Emily Mortimer credited as playing...
Holley Shiftwell
- [Mater has been outfitted for his undercover mission]
- Holley Shiftwell: So Mater, it's voice-activated. But, you know, everything's voice-activated these days.
- Mater: What? I thought you was supposed to be making me a dee-sguise.
- Mater's Computer: Voice recognized. Disguise program initiated.
- [the computer uses a hologram to make Mater look like Ivan, another tow truck]
- Mater: Haha. Cool! Hey, computer, make me a German truck!
- Mater's Computer: Request acknowledged.
- [Mater wears a funny German costume with a green hat]
- Mater: Check it out! I'm wearing Materhosen! Make me a monster truck!

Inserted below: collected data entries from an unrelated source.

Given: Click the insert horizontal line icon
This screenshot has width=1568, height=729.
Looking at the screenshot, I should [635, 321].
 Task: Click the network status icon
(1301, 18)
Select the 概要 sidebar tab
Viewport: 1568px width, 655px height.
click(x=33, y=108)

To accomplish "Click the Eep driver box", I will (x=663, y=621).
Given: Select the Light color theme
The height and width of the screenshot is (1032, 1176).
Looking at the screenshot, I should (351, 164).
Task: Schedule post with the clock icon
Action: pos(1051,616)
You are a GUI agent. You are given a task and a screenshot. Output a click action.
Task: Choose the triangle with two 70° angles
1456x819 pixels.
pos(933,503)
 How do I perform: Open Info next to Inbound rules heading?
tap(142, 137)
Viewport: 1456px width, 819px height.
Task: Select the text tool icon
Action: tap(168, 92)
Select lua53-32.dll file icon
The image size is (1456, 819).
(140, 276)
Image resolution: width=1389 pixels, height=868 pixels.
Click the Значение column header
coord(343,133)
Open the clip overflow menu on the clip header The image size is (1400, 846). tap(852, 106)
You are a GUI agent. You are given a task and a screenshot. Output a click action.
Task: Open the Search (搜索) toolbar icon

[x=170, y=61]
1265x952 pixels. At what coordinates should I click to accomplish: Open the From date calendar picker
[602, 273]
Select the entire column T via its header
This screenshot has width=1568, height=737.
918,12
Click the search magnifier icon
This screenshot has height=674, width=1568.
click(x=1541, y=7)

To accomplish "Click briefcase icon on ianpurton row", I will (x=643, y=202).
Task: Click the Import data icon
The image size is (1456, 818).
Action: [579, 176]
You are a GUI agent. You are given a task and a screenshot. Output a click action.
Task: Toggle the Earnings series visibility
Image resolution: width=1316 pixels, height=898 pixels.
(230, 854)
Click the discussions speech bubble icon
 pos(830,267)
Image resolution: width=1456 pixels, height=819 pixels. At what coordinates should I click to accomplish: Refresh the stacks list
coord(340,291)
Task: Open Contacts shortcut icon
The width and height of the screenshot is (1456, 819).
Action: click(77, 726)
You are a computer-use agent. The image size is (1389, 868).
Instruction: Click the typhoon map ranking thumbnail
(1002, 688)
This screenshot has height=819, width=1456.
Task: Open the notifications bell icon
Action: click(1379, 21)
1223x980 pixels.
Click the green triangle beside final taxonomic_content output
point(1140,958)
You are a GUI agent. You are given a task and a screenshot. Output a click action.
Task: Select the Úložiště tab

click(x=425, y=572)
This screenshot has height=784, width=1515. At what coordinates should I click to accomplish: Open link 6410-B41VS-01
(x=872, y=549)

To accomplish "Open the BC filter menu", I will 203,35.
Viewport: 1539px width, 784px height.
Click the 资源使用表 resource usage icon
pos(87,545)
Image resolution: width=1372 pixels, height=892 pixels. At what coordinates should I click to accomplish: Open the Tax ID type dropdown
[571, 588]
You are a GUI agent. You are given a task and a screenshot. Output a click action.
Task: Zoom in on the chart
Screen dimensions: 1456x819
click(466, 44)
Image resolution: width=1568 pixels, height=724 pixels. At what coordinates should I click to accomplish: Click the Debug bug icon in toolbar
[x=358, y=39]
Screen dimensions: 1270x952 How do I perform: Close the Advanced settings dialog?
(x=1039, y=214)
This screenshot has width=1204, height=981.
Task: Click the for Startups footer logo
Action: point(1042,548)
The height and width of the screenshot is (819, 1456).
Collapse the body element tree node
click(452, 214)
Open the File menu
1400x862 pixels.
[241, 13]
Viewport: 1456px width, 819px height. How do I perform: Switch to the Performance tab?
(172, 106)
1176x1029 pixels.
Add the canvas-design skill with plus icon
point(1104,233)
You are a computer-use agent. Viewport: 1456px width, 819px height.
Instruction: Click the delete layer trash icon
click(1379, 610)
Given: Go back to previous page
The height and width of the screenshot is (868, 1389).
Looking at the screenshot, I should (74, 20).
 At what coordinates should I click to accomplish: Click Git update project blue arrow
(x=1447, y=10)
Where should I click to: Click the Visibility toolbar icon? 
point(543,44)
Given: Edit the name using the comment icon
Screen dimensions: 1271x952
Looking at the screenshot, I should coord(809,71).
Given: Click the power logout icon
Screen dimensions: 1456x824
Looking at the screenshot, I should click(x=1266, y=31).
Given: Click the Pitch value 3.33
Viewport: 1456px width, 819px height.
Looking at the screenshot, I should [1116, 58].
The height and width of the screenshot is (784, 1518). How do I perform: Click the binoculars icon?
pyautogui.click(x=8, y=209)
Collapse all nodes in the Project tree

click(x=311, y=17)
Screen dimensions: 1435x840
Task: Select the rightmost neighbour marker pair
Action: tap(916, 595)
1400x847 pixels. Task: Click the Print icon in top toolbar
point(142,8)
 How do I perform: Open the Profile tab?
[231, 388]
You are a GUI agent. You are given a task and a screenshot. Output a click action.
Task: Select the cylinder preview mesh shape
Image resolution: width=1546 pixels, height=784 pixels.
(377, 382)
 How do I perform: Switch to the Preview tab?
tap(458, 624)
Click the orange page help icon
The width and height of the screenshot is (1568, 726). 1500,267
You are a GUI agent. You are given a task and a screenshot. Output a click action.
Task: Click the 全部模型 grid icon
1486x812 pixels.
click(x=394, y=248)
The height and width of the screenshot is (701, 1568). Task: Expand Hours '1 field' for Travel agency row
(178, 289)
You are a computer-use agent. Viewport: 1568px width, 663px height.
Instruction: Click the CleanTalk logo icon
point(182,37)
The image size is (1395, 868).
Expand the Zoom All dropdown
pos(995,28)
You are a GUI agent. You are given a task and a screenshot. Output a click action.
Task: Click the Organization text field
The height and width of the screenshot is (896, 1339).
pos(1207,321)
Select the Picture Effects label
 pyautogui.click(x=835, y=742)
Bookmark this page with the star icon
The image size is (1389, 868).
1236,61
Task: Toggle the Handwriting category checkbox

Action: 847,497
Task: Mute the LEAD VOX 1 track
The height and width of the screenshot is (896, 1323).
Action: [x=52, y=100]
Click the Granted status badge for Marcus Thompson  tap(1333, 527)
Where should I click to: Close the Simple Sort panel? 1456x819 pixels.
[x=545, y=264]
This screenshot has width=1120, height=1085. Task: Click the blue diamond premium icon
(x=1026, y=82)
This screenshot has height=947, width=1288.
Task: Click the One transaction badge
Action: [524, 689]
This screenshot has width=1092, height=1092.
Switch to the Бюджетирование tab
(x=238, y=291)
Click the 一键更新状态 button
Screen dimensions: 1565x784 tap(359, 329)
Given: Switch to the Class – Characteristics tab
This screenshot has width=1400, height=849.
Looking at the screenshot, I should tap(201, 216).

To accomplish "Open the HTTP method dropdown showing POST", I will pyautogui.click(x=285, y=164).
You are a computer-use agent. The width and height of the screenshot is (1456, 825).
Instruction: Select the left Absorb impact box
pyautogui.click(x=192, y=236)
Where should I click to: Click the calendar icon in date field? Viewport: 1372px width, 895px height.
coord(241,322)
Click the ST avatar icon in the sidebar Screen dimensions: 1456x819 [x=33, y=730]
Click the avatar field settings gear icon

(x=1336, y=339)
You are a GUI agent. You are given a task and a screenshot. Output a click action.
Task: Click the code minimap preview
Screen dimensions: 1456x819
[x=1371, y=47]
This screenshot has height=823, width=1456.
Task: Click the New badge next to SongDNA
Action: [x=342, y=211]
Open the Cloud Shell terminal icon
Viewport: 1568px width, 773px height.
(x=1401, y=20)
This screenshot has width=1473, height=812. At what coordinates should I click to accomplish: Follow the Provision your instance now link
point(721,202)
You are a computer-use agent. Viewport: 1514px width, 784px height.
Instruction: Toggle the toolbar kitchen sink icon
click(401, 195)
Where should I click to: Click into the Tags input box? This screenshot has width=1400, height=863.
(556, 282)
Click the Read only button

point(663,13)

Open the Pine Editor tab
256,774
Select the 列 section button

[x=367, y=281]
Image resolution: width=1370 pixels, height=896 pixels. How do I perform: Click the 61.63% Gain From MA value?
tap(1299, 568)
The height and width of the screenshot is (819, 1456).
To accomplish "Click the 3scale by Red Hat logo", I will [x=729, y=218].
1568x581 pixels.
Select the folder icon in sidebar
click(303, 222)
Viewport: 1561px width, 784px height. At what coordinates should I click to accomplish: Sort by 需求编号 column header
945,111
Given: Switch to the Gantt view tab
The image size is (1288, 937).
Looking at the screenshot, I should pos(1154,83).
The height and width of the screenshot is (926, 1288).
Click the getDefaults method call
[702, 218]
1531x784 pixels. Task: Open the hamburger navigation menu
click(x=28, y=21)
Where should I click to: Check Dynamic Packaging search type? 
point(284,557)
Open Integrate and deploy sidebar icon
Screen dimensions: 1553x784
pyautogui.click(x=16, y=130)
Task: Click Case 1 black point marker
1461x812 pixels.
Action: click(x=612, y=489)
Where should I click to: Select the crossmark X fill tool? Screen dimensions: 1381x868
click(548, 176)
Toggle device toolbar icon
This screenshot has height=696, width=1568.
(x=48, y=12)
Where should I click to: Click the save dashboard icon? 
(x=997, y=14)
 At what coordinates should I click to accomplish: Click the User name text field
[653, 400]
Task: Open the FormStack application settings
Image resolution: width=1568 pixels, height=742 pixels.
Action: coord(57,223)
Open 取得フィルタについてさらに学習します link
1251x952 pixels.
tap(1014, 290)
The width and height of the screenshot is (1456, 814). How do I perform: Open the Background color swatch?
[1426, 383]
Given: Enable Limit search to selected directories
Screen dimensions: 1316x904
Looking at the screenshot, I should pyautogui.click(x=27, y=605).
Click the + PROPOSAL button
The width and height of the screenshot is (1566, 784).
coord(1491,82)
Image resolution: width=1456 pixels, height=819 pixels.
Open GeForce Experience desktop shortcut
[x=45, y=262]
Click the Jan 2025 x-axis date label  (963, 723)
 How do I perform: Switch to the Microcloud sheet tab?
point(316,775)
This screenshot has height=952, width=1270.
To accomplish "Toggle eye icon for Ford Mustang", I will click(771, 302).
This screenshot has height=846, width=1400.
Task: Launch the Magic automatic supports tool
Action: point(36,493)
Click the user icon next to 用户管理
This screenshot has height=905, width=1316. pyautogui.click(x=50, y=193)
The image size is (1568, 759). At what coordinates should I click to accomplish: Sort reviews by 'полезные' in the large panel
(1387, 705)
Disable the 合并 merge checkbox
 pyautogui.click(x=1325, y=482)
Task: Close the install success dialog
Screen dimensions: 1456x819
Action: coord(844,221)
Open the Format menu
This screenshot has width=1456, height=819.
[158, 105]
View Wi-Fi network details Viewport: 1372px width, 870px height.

- Mater's Computer: Request acknowledged.
- [Mater wears a vampire costume]
- Mater: What the? Hahahaha.
- Mater: [Transylvanian accent] I vant to siphon your gas! Haha! Now make me a taco truck!
- Mater's Computer: Request acknowledged.
- [Mater becomes a white taco truck, and his horn plays "La Cucaracha"]
- Mater: A funny car!
- Mater's Computer: Request acknowleged.
- [He becomes painted yellow with red flames, hot rod exhaust pipes, a hot rod engine, and a spoiler. Mater revs his engine a few times, enjoying the disguise]
- Finn McMissile: [turns off the hologram] The idea is to keep a low profile, Mater.
- Lightning McQueen: The bad guys hit me with the beam from the camera, so, why didn't I... you know.
- Mater: Explode in a fiery inferno?
- Lightning McQueen: Yeah.
- Finn McMissile: We couldn't figure that one out, either.
- Holley Shiftwell: Our investigation proved that Allinol was actually gasoline, and Axelrod engineered it so that when it got hit by the beam, it would explode.
- Lightning McQueen: Wait a second, Fillmore. You said my fuel was safe.
- Fillmore: If you're implying that I switched out that rot-gut excuse for alternative fuel with my all natural sustainable organic bio-fuel, just because I never trusted Axelrod, you're dead wrong man...
- [points to Sarge]
- Fillmore: It was him.
- Sarge: Once big oil, always big oil... man.
- Mater: Oh, for a second there I thought you was trying to fix my dents.
- Holley Shiftwell: Yes, I was.
- Mater: Well then, no thank you. I don't get them dents buffed, pulled, filled or painted by nobody. They way too valuable.
- Holley Shiftwell: Your dents are valuable? Really?
- Mater: I come by each one of 'em with my best friend Lightning McQueen. I don't fix these. I wanna remember these dents forever.
- Mater: Excuse me, ma'am.
- [expels exhaust]
- Mater: Dadgum pistachio ice cream.
- Holley Shiftwell: This cannot be him.
- Finn McMissile: Is he American?
- Mater: [swinging his tow cable] Look out, ladies. Mater's fittin' to get funky!
- Holley Shiftwell: Extremely.
- Finn McMissile: [Captured with Holley in the Big Bentley clock] What are you doing?
- Holley Shiftwell: Trying to turn back time. If I can just reverse the polarity...
- Finn McMissile: Good job! Quick thinking, Holley!
- Finn McMissile: Calculate the fastest way to...
- Holley Shiftwell: [wings are suddenly appearing out of her] Done!
- Finn McMissile: Oh, Miss Shiftwell...
- Holley Shiftwell: They're standard issue now.
- Finn McMissile: You kids get all the good hardware.